A New Yorker writer extols bucking modern food militancy in a story about a world where infants could try lemons and schnitzel.

Basically, before the 1990s, when pregnant women were shamed into believing if they had a glass of wine their child would have Fetal Alcohol Syndrome (but only US babies - European pregnant women are fine without Puritan mullahs) and that they needed to stay home and breast feed for two years and then only feed their infant USDA Organic, Non-GMO, Shaman-Blessed bland purees of 'nutritious' vegetables.

Well, even those are now considered "ultra-processed" foods by the new generation of epidemiologists who need to promote their narratives about Miracle Foods, Wellness. and Food Is Medicine books. It never ends, unless wealthy elites and the journalists they read say it should end. Enter The New Yorker.


Do you believe in magic? Then you believe BPA, with 1/20,000th the estrogen-binding of the natural estrogen in women, can harm infants. This was just one of many nonsensical anti-science things activists successfully promoted using corporate journalists who masked it as 'anti-corporate not anti-science.'

There was no science behind any of those food claims, there was only epidemiology. EXPLORATORY means it is not science, but when journalists controlled public information, and their editors had a mandate to shock the public into viewing their advertising delivery systems, ridiculous epidemiology claims like that pickle juice and aloe vera and weedkillers were "linked to" cancer became the norm.

It always had a subtext of Mommy Shaming. Women who couldn't breast feed or who went back to work or simply did not want to for a whole year were hit with glib commentary about how their kids would have lower IQs. Because the claims were only epidemiology, the perfect became the enemy of the good, and food choices became more narrow.

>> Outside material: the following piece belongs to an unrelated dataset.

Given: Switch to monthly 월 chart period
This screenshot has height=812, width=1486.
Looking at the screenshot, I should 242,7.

When President Biden wrecked the American baby formula industry by attacking a manufacturing mosquito issue with a government machine gun, parents suddenly wondered if government-funded statistics fetishists in universities like Columbia and Harvard and in agencies like the National Institute of Environmental Health Sciences were not using food surveys to just promote an agenda.



It wasn't just NIEHS inside government, USDA nutrition guidelines stopped being guidelines and became merely aspirational. The guidelines are so out of sync with the wealth and behavior of the public that only 3% of Americans are obsessive enough to obey.  Then we got vegetarian lunch mandates for poor school children.

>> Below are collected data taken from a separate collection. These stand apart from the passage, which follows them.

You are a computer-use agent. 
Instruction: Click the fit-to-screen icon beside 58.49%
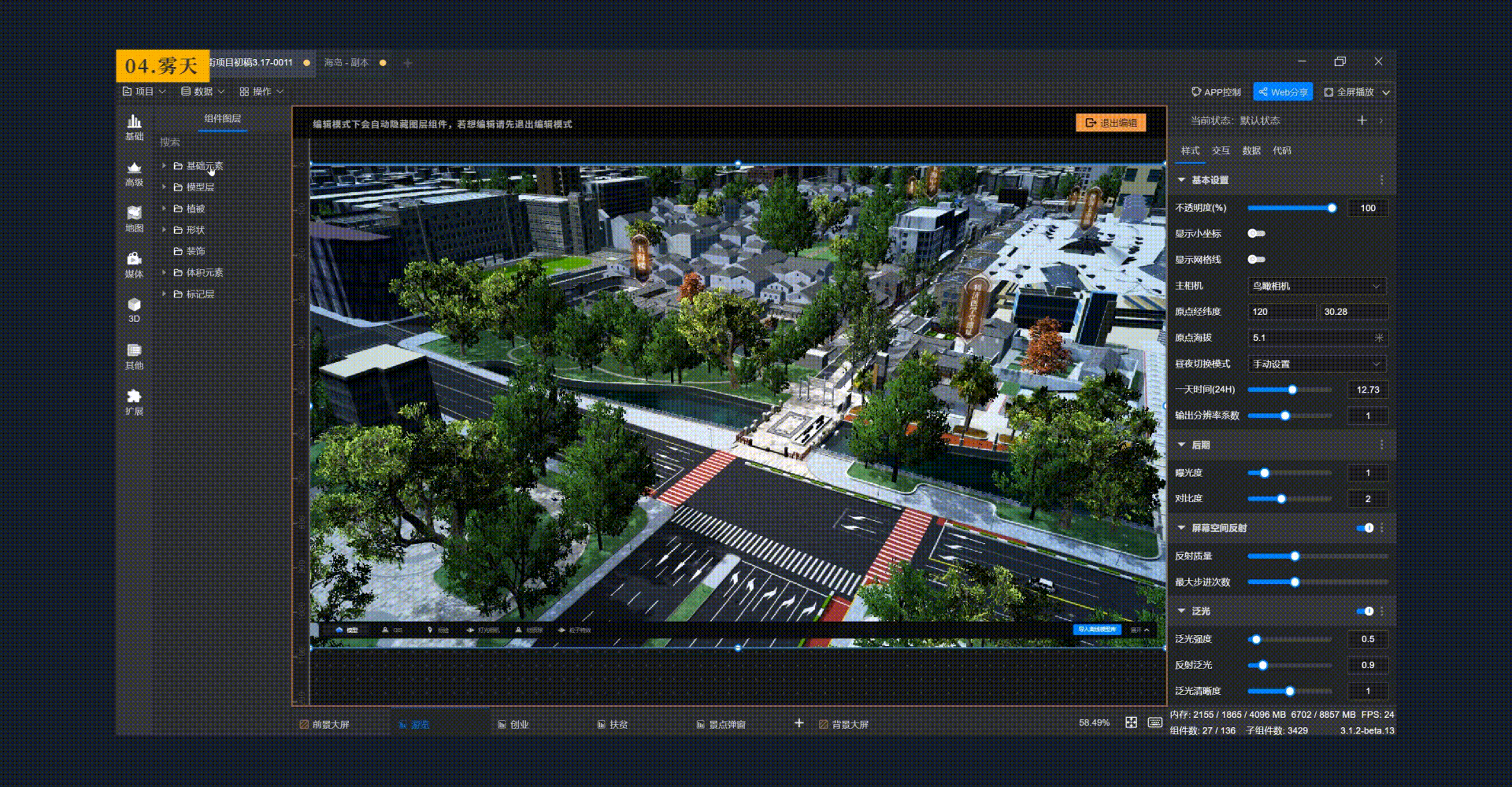(x=1130, y=723)
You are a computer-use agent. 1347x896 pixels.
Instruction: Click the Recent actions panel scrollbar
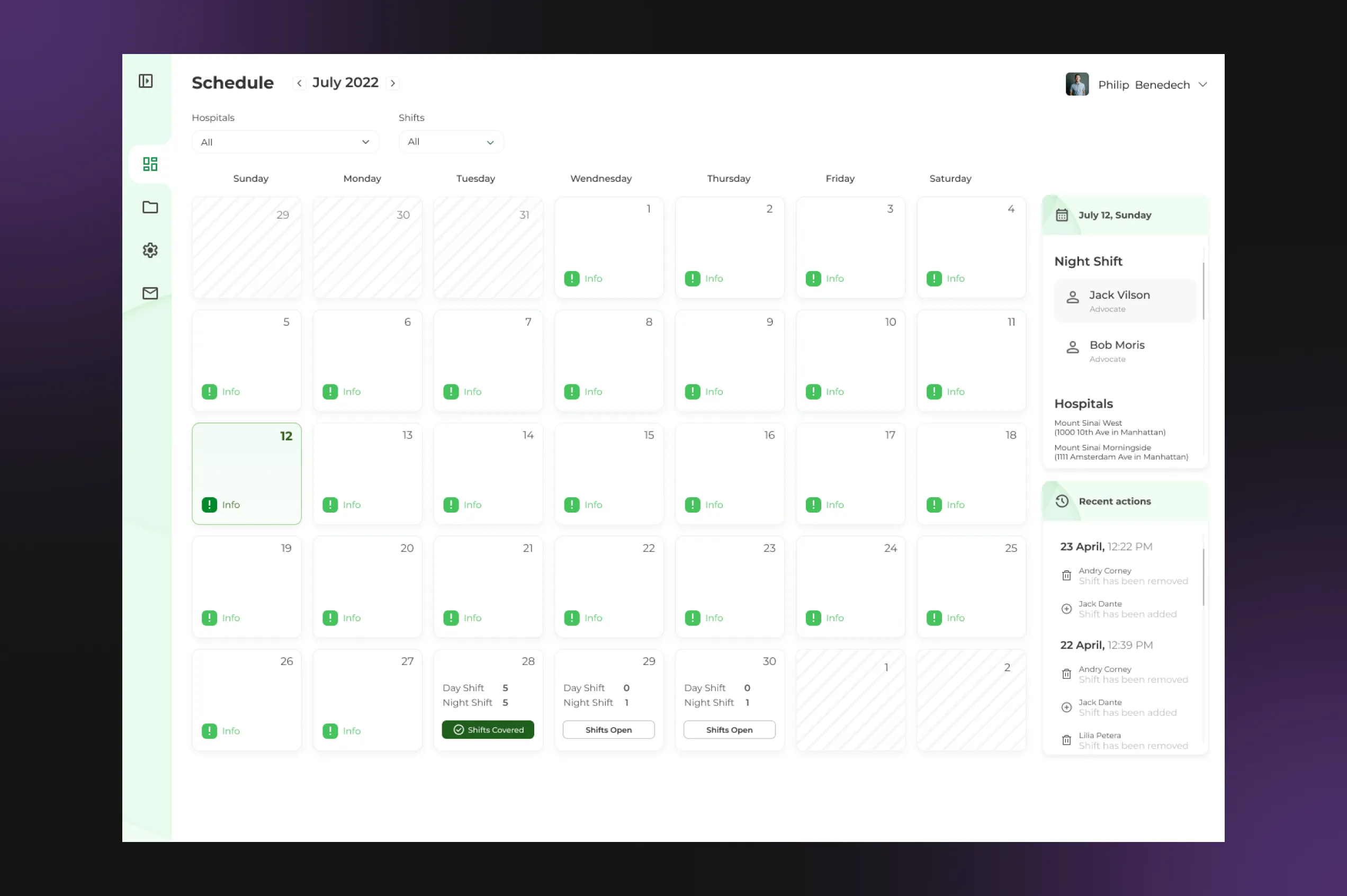pos(1203,577)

All using no science at all. None.

Alexandra Schwartz in The New Yorker says the real origin is not the 1970s, or the 1990s, or even the truly bizarre 2010s world of infant feeding, but rather pediatrician Luther Emmett Holt's 1894 “The Care and Feeding of Children: A Catechism for the Use of Mothers and Children’s Nurses” - he was to bland baby food what Doctor Spock was to making sure Baby Boomers needed mental health therapy later in life.

So why are nutrition influencers still peddling it? In 1897 progressive journalists claimed that too many books were making children intellectually lazy. A generation later journalists claimed radio was ruining American minds - and then those kids beat progressive eugenicists and won World War II. in 2000 social authoritations claimed vaccines caused autism and GMOs caused cancer.

It's easy to understand why Whole Foods shoppers believe 1897 was better, Roundup didn't exist and white people ruled society, but there is no reason others with any critical thinking still fall for such epidemiology claims. They are not science. They are not even good statistics. They are just lazy abuse of food surveys, and have been that way for 40 years.